[Pixel coordinate grounding data]
■ ■ ■
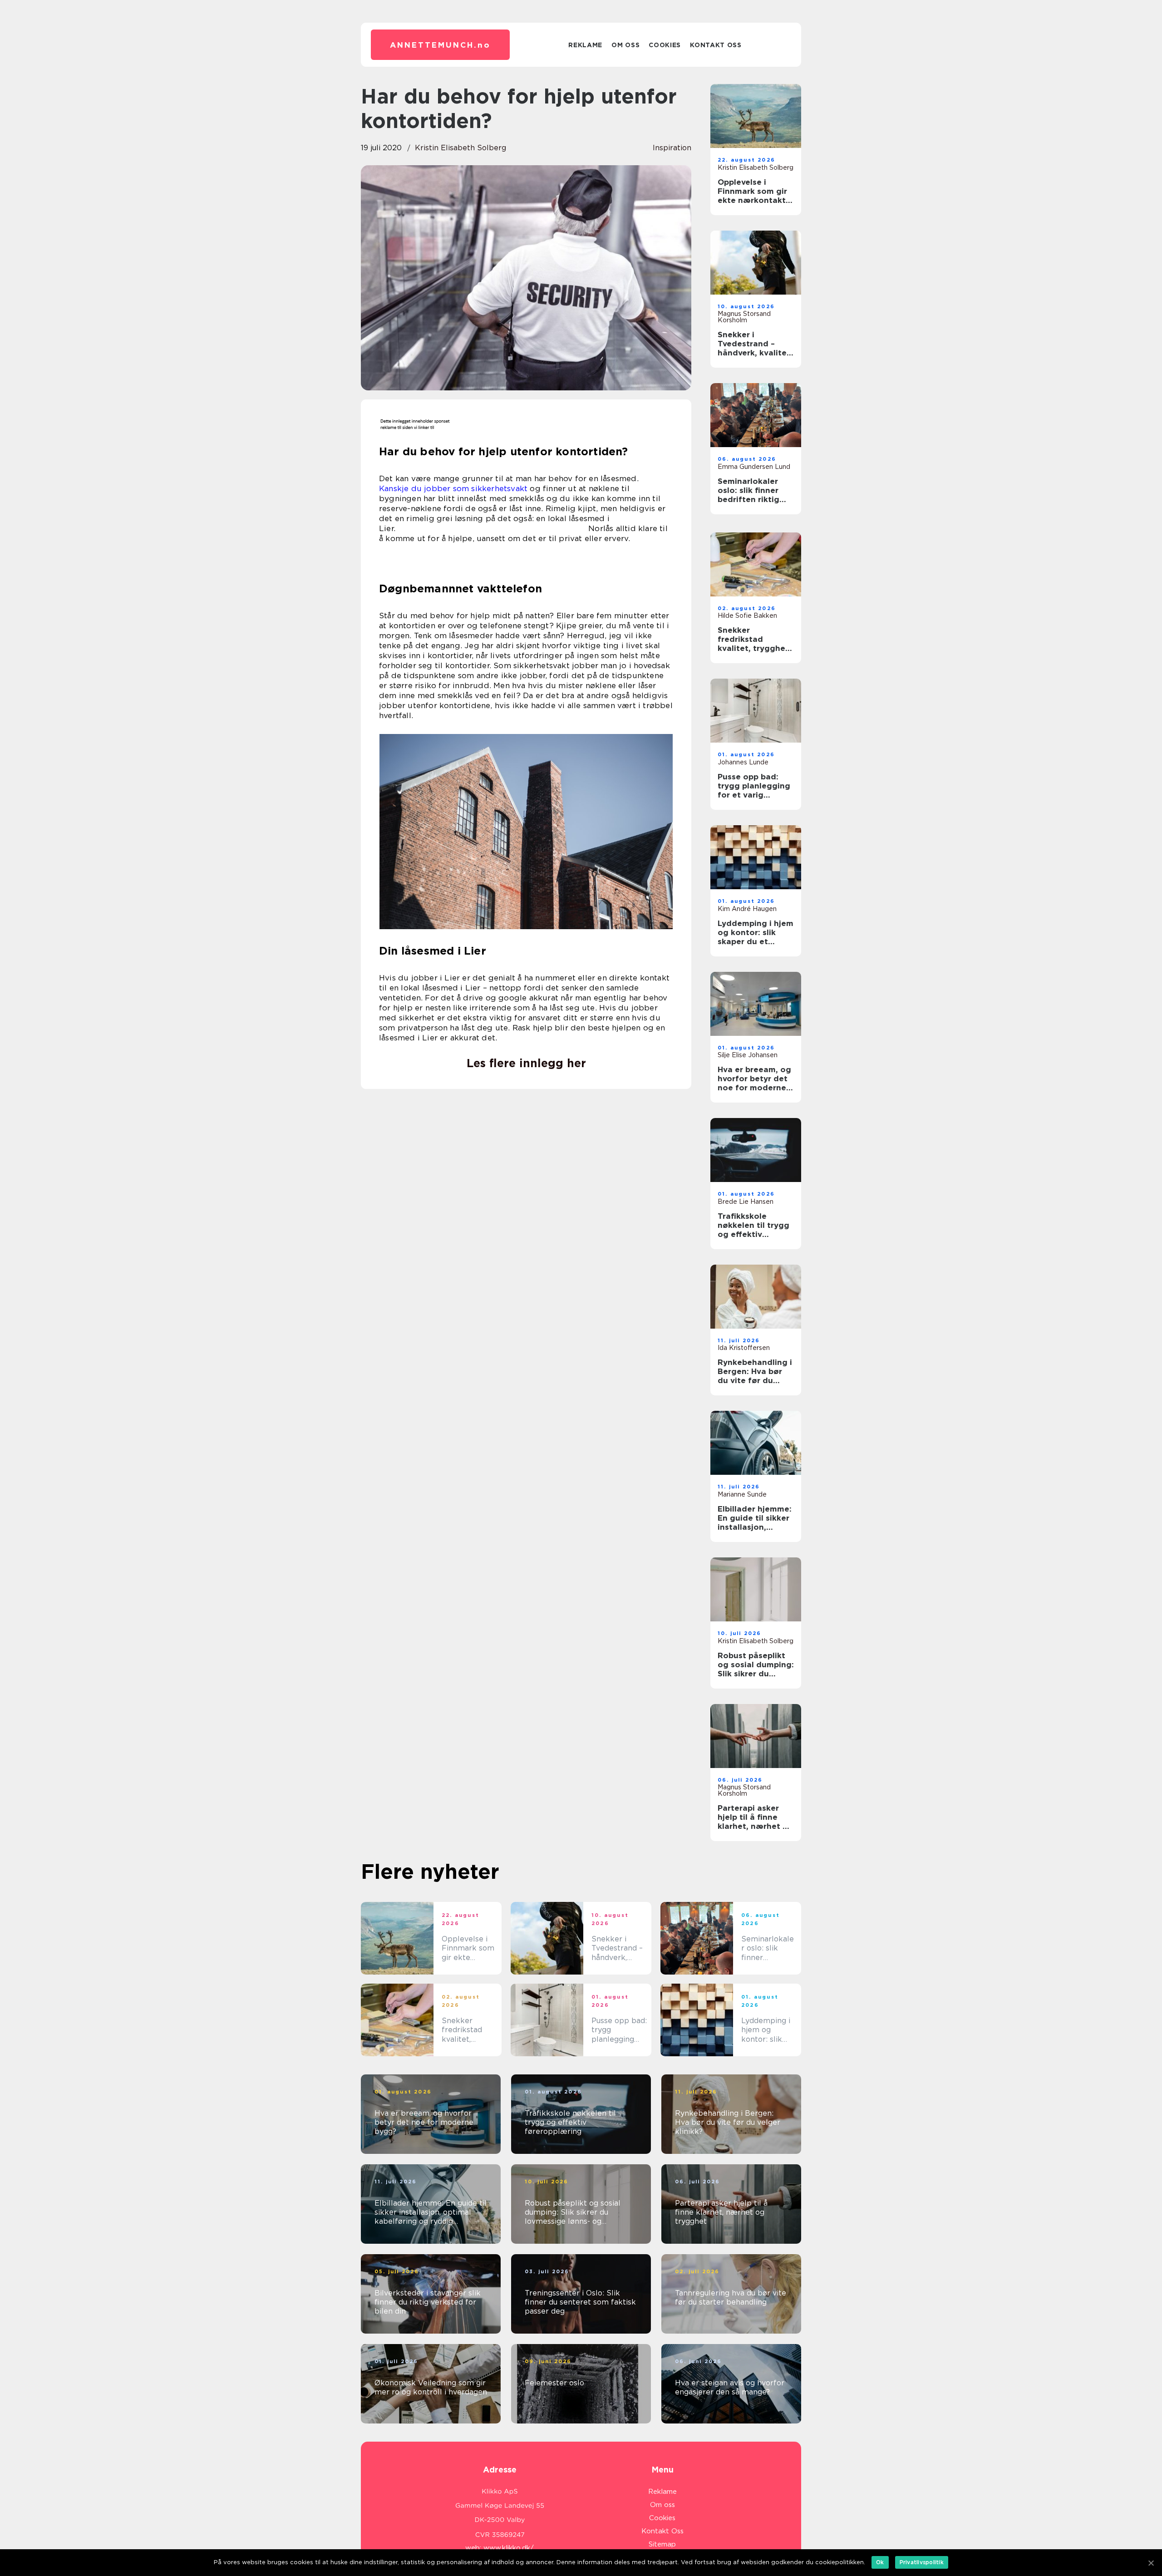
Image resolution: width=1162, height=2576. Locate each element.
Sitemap (662, 2544)
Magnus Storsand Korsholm (744, 316)
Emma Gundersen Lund (754, 466)
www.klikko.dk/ (508, 2548)
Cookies (665, 45)
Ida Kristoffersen (744, 1348)
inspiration (672, 147)
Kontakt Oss (716, 45)
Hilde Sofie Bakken (747, 615)
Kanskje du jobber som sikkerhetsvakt (453, 488)
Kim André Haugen (747, 909)
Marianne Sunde (742, 1494)
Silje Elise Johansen (748, 1055)
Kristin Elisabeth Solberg (460, 147)
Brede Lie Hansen (745, 1201)
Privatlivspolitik (922, 2562)
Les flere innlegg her (526, 1063)
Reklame (585, 45)
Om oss (625, 45)
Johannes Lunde (743, 762)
■ ■ ■
EXERCISE PROMPT:
Please repeat every record above exactly, but leave out the pictures.

OUTPUT:
Image resolution: width=1162, height=2576. Locate each element.
Sitemap (662, 2544)
Magnus Storsand Korsholm (744, 316)
Emma Gundersen Lund (754, 466)
www.klikko.dk/ (508, 2548)
Cookies (665, 45)
Ida Kristoffersen (744, 1348)
inspiration (672, 147)
Kontakt Oss (716, 45)
Hilde Sofie Bakken (747, 615)
Kanskje du jobber som sikkerhetsvakt (453, 488)
Kim André Haugen (747, 909)
Marianne Sunde (742, 1494)
Silje Elise Johansen (748, 1055)
Kristin Elisabeth Solberg (460, 147)
Brede Lie Hansen (745, 1201)
Privatlivspolitik (922, 2562)
Les flere innlegg her (526, 1063)
Reklame (585, 45)
Om oss (625, 45)
Johannes Lunde (743, 762)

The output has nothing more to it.